Transcribe the entries below exactly as they appear.

Segment Start: RECORDS TO USE

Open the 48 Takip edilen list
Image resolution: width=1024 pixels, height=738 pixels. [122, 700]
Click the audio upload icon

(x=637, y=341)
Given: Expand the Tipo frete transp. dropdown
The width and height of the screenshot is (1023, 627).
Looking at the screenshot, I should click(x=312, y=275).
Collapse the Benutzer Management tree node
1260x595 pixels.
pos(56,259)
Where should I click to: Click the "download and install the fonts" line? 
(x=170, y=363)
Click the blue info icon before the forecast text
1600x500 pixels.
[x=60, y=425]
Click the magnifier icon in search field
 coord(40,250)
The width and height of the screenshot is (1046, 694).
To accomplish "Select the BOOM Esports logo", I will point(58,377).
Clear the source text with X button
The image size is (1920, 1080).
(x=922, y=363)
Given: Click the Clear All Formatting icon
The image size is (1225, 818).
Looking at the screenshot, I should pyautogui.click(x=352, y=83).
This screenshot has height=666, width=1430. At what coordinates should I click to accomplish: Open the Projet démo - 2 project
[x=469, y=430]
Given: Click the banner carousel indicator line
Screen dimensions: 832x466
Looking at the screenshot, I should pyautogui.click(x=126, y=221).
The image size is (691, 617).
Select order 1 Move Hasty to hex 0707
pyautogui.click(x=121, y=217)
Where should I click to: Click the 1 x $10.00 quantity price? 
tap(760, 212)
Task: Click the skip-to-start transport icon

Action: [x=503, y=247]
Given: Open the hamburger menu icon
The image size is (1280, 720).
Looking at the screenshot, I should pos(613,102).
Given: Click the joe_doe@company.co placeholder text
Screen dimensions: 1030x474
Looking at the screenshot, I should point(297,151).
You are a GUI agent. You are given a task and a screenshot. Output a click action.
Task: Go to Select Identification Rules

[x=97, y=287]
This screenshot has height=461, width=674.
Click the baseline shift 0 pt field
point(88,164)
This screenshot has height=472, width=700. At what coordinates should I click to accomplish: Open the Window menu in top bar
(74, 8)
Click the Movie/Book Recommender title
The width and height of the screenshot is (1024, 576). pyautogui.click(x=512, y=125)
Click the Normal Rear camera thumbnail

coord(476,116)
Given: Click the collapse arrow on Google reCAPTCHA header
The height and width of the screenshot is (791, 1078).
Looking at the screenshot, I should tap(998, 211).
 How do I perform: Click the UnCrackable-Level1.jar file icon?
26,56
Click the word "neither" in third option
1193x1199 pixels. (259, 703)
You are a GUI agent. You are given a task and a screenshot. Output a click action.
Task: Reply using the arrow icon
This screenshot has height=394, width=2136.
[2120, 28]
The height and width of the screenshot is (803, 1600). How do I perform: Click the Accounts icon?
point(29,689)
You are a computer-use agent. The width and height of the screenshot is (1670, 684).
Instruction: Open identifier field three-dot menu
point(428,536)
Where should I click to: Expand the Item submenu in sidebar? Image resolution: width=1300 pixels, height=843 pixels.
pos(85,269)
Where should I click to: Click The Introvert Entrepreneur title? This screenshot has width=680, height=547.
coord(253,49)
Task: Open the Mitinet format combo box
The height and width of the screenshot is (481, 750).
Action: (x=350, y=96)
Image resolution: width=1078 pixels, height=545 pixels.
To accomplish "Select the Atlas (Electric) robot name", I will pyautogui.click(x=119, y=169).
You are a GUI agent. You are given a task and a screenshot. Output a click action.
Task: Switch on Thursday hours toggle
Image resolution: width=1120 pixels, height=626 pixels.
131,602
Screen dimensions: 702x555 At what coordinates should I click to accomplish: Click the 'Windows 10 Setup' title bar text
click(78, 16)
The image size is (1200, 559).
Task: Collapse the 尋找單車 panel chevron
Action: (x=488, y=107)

Segment End: RECORDS TO USE

WRITTEN RESPONSE ▸
Open the 48 Takip edilen list
Image resolution: width=1024 pixels, height=738 pixels. [122, 700]
Click the audio upload icon

(x=637, y=341)
Given: Expand the Tipo frete transp. dropdown
The width and height of the screenshot is (1023, 627).
Looking at the screenshot, I should click(x=312, y=275).
Collapse the Benutzer Management tree node
1260x595 pixels.
pos(56,259)
Where should I click to: Click the "download and install the fonts" line? 
(x=170, y=363)
Click the blue info icon before the forecast text
1600x500 pixels.
[x=60, y=425]
Click the magnifier icon in search field
 coord(40,250)
The width and height of the screenshot is (1046, 694).
To accomplish "Select the BOOM Esports logo", I will point(58,377).
Clear the source text with X button
The image size is (1920, 1080).
(x=922, y=363)
Given: Click the Clear All Formatting icon
The image size is (1225, 818).
Looking at the screenshot, I should pyautogui.click(x=352, y=83).
This screenshot has height=666, width=1430. At what coordinates should I click to accomplish: Open the Projet démo - 2 project
[x=469, y=430]
Given: Click the banner carousel indicator line
Screen dimensions: 832x466
Looking at the screenshot, I should pyautogui.click(x=126, y=221).
The image size is (691, 617).
Select order 1 Move Hasty to hex 0707
pyautogui.click(x=121, y=217)
Where should I click to: Click the 1 x $10.00 quantity price? 
tap(760, 212)
Task: Click the skip-to-start transport icon

Action: [x=503, y=247]
Given: Open the hamburger menu icon
The image size is (1280, 720).
Looking at the screenshot, I should pos(613,102).
Given: Click the joe_doe@company.co placeholder text
Screen dimensions: 1030x474
Looking at the screenshot, I should point(297,151).
You are a GUI agent. You are given a task and a screenshot. Output a click action.
Task: Go to Select Identification Rules

[x=97, y=287]
This screenshot has height=461, width=674.
Click the baseline shift 0 pt field
point(88,164)
This screenshot has height=472, width=700. At what coordinates should I click to accomplish: Open the Window menu in top bar
(74, 8)
Click the Movie/Book Recommender title
The width and height of the screenshot is (1024, 576). pyautogui.click(x=512, y=125)
Click the Normal Rear camera thumbnail

coord(476,116)
Given: Click the collapse arrow on Google reCAPTCHA header
The height and width of the screenshot is (791, 1078).
Looking at the screenshot, I should tap(998, 211).
 How do I perform: Click the UnCrackable-Level1.jar file icon?
26,56
Click the word "neither" in third option
1193x1199 pixels. (259, 703)
You are a GUI agent. You are given a task and a screenshot. Output a click action.
Task: Reply using the arrow icon
This screenshot has height=394, width=2136.
[2120, 28]
The height and width of the screenshot is (803, 1600). How do I perform: Click the Accounts icon?
point(29,689)
You are a computer-use agent. The width and height of the screenshot is (1670, 684).
Instruction: Open identifier field three-dot menu
point(428,536)
Where should I click to: Expand the Item submenu in sidebar? Image resolution: width=1300 pixels, height=843 pixels.
pos(85,269)
Where should I click to: Click The Introvert Entrepreneur title? This screenshot has width=680, height=547.
coord(253,49)
Task: Open the Mitinet format combo box
The height and width of the screenshot is (481, 750).
Action: (x=350, y=96)
Image resolution: width=1078 pixels, height=545 pixels.
To accomplish "Select the Atlas (Electric) robot name", I will pyautogui.click(x=119, y=169).
You are a GUI agent. You are given a task and a screenshot. Output a click action.
Task: Switch on Thursday hours toggle
Image resolution: width=1120 pixels, height=626 pixels.
131,602
Screen dimensions: 702x555 At what coordinates should I click to accomplish: Click the 'Windows 10 Setup' title bar text
click(78, 16)
The image size is (1200, 559).
Task: Collapse the 尋找單車 panel chevron
Action: (x=488, y=107)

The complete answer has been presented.